**DOCUMENT EXCERPT**
━━━━━━

And equally so, the Minister has said that centralisation of category procurement is going to happen, and we are not going to make that happen through collaboration and in the hope that people will come along and participate and collaborate. It will be done through mandatory policies. It will all be done by saying that there is a better way to buy telecoms, and it is not through the IT services providers that currently each department employ, but it is best done by government buying telephones on behalf of the government.

The same is the case for our commoditised IT; the same is the case for those office supplies and solutions; that there is a more effective and efficient way to supply. We will apply that supply strategy specific to the category and be held accountable for delivering the results that we believe are achievable.

The Efficiency and Reform Group have already made good progress, their contract renegotiations are expected to deliver £800 million of savings this year.


SB: And what is going to be your mechanism for reporting the savings that have been made, and of course we are very interested, the readership of Supply Management is very interested in this. Will there be a quarterly briefing or how do you plan to actually do it?

JC: We have got a benefits tracking tool in place. Some of the things I have discovered that have pleased me in the first six weeks is that there is a number of great tools currently in place. One of the tools is a proprietary system that they use called Primeline, and I have decided that Primeline will become a benefits tracking system that we will then use to track the information in accordance with the new NAO guidelines for tracking and recording savings, and I will be held accountable for reporting that information to the Minister. So a monthly heads of profession meeting.


SB: Since the development of the ERG, and the OGC being subsumed into it, what is the future for the OGC and indeed for Buying Solutions? It seems that a lot of its work has been subsumed.

JC: A lot of the work that the OGC and Buying Solutions have done in the past is still going on. We haven’t actually stopped any of that work, but it will be done on the basis that we here at ERG is to identify what is working well. For example the benefits tracking tool that I have just referred to or probably the best example that I uncovered as a consequence of getting in here and just looking round and supporting the Green Review was the fantastic work that is happening with regards to energy. One of the things that perhaps the government has not been as good at in the past is communicating what it does well as instances around best practice. I think we have to do that much more.

I see it as a primary purpose of my job to identify that best practice, but leveraging more effectively across central government, and then to make that available to the wider public sector. A good example of that is that buying solutions and the OGC that was supporting them, a company managing 75 per cent of the UK public sector energy expenditure. The issue is that it has taken us four years to get to that point of 75 per cent employment to essentially negotiate strategy and build.

As Philip Green correctly pointed out the issue there is, it shouldn’t have taken you four years to get there, but it took four years to get there because the only tool we had to get there was the collaborative procurement agenda. Any organisation knows that the first thing that they have to negotiate a better deal with suppliers is the ability to standardise specifications, and aggregate more effectively. It is that very simple premise I am taking forward with this particular agenda.

━━━━━━

**STORED ROWS**
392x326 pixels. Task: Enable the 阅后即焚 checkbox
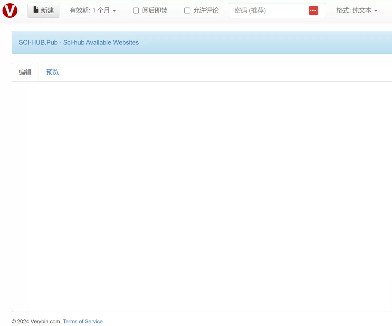click(136, 11)
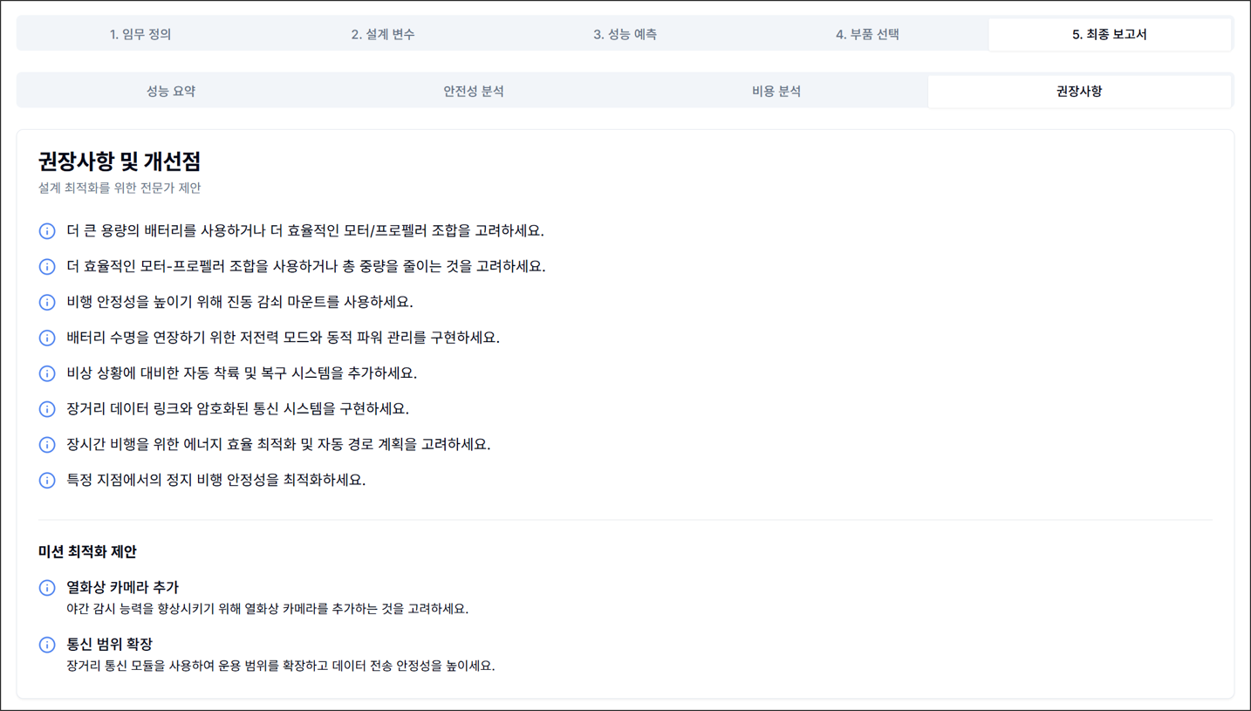Select the info icon beside encrypted communication recommendation

[x=47, y=408]
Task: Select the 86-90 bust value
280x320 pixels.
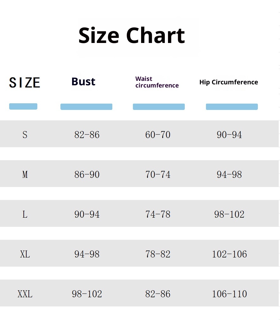Action: (x=87, y=175)
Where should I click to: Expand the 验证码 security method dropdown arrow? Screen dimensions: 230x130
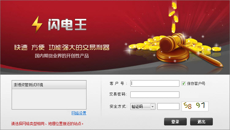pos(152,106)
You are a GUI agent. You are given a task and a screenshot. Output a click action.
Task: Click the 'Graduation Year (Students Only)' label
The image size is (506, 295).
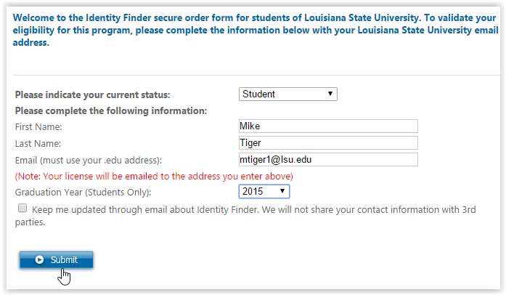click(83, 193)
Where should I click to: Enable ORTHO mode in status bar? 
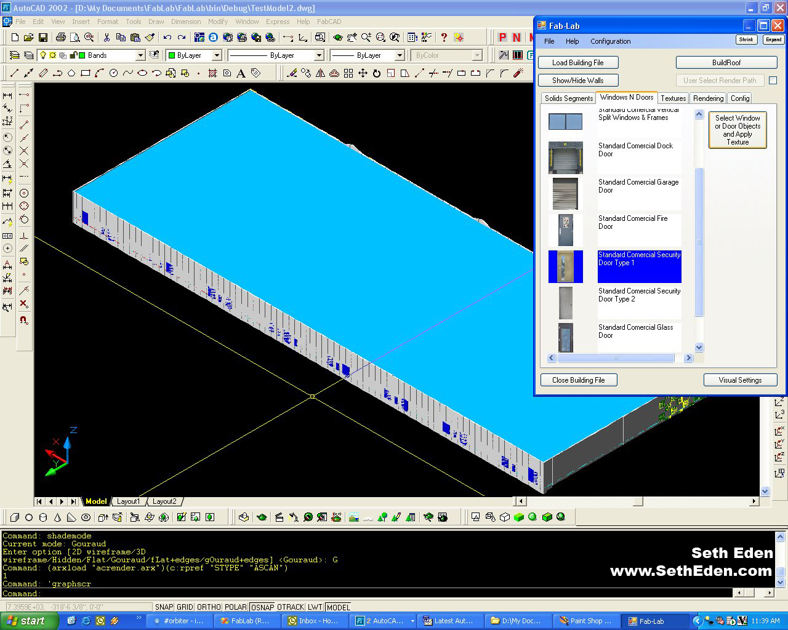click(x=208, y=607)
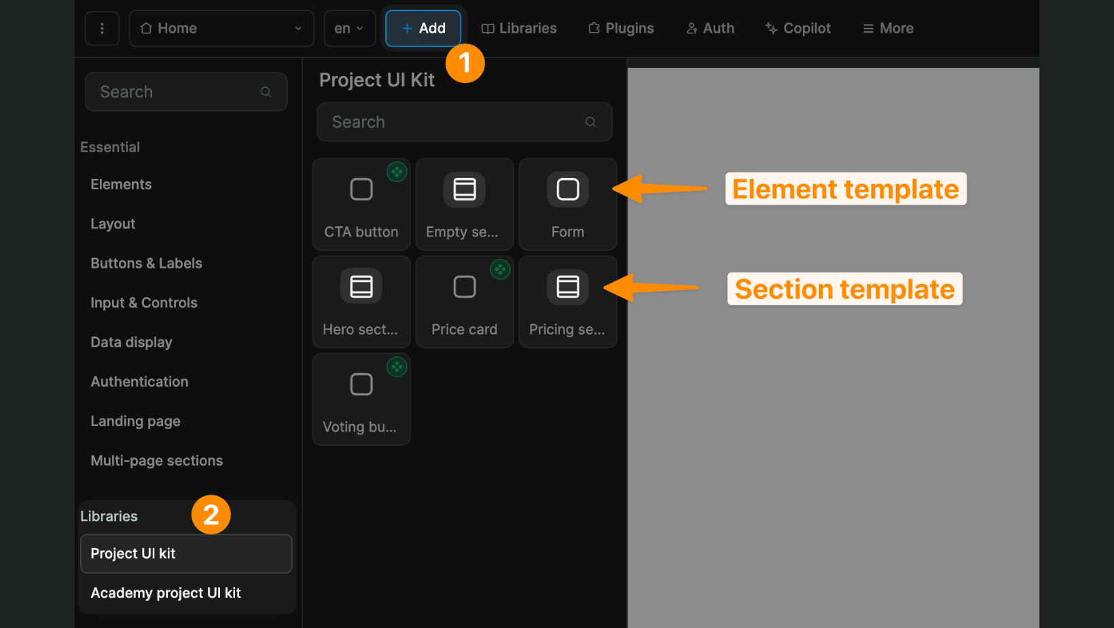Open the en language dropdown
The image size is (1114, 628).
tap(349, 28)
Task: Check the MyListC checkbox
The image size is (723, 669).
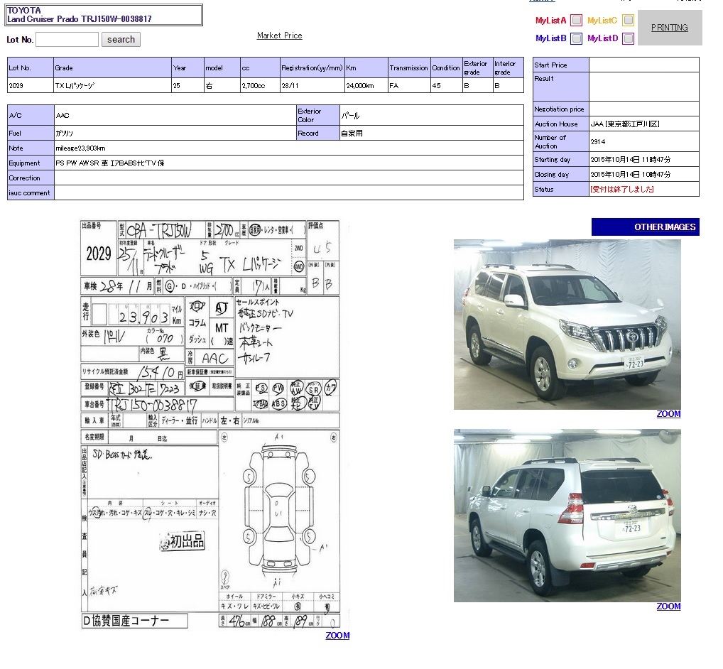Action: [x=628, y=21]
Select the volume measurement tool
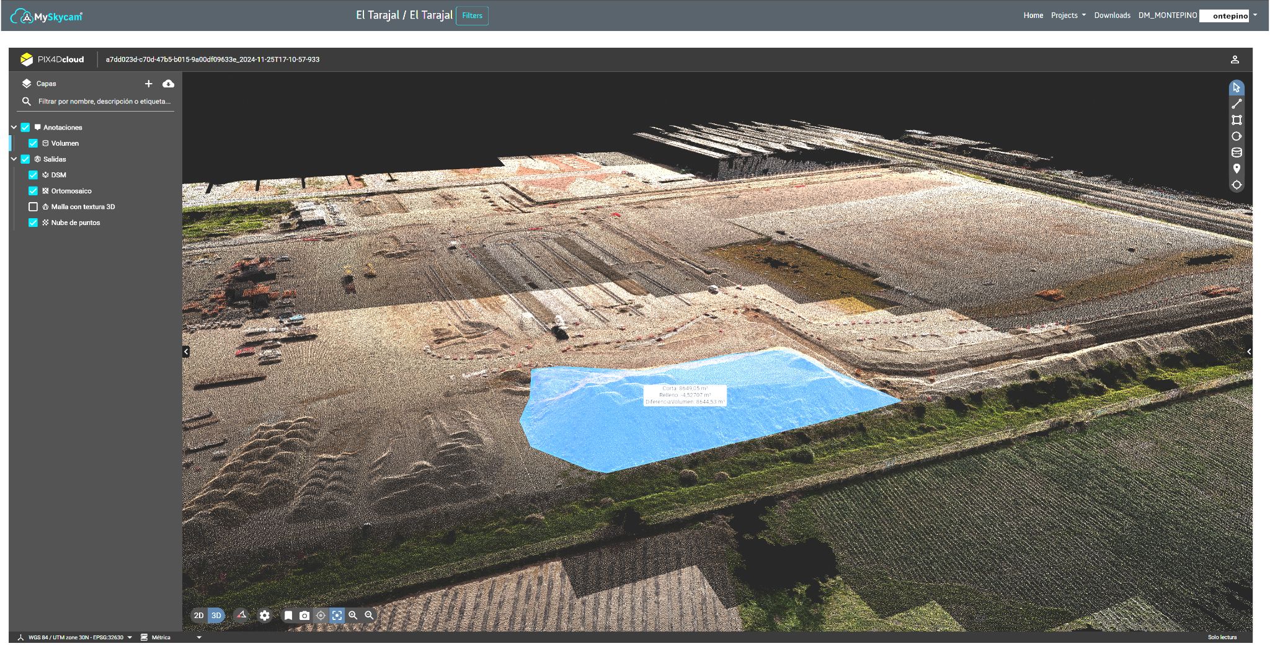 click(x=1236, y=153)
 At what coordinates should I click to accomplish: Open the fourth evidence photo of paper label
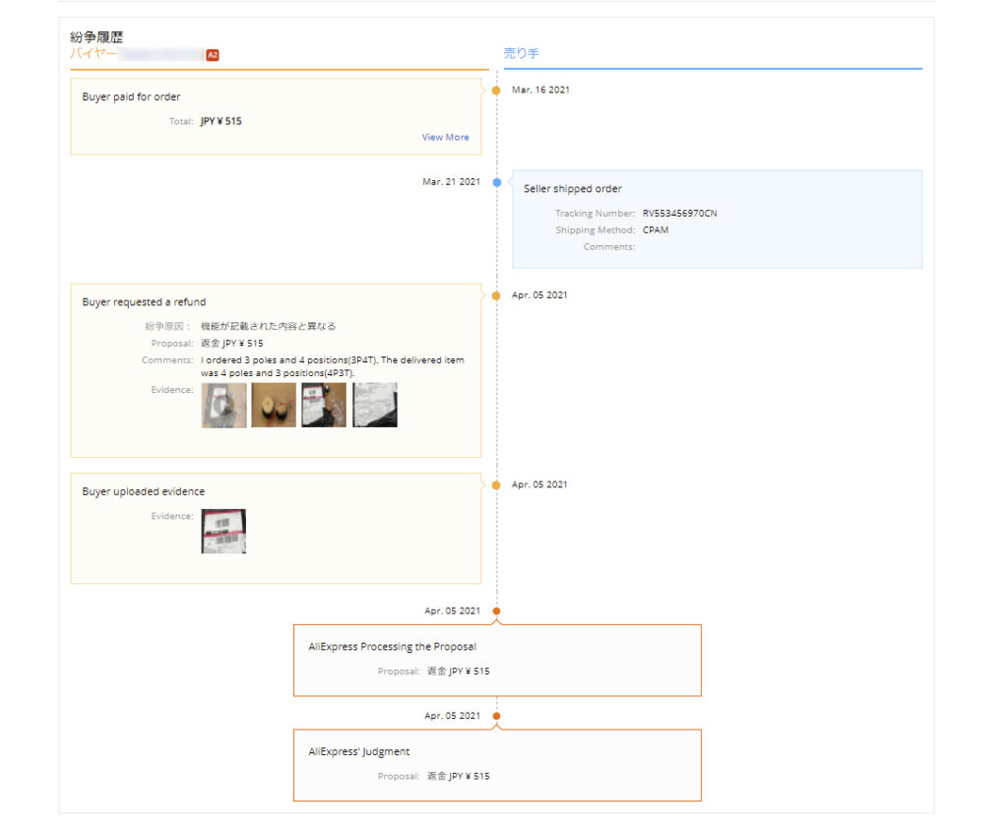(375, 405)
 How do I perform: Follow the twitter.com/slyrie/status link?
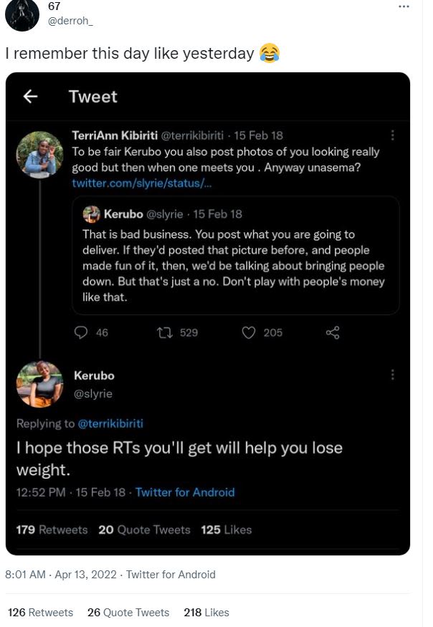(x=141, y=184)
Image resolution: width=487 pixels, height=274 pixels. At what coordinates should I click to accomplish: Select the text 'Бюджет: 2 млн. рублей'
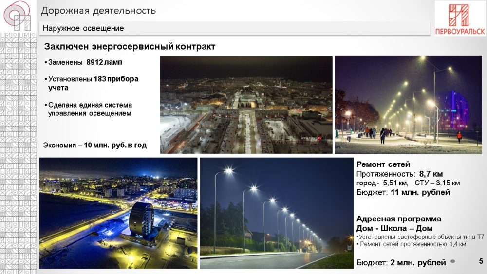click(401, 263)
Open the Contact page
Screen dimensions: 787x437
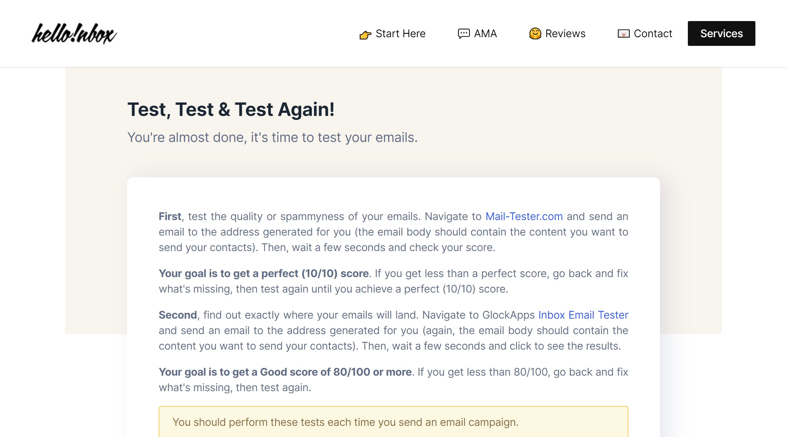click(653, 33)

━━━━━━

**DIRECTIVES**
1. Reproduce the procurement interview verbatim, beginning at the words "The Efficiency and" and stopping after "actually do it?".
2. Transcribe the entries verbatim, beginning at the line that contains "Task: Check the MyListC checkbox" and continuing through the end of the entries, and leave the pictures out of your answer.
The procurement interview and the entries have no connection to each other.

**TASK ANSWERS**
1.
The Efficiency and Reform Group have already made good progress, their contract renegotiations are expected to deliver £800 million of savings this year.


SB: And what is going to be your mechanism for reporting the savings that have been made, and of course we are very interested, the readership of Supply Management is very interested in this. Will there be a quarterly briefing or how do you plan to actually do it?

2.
Task: Check the MyListC checkbox
The image size is (723, 669).
Action: [x=628, y=21]
Select the volume measurement tool
 click(x=1236, y=153)
 At what coordinates should I click to accomplish: Open the fourth evidence photo of paper label
(375, 405)
 How do I perform: Follow the twitter.com/slyrie/status link?
(x=141, y=184)
Image resolution: width=487 pixels, height=274 pixels. At what coordinates should I click to accomplish: Select the text 'Бюджет: 2 млн. рублей'
click(401, 263)
Open the Contact page
Screen dimensions: 787x437
click(653, 33)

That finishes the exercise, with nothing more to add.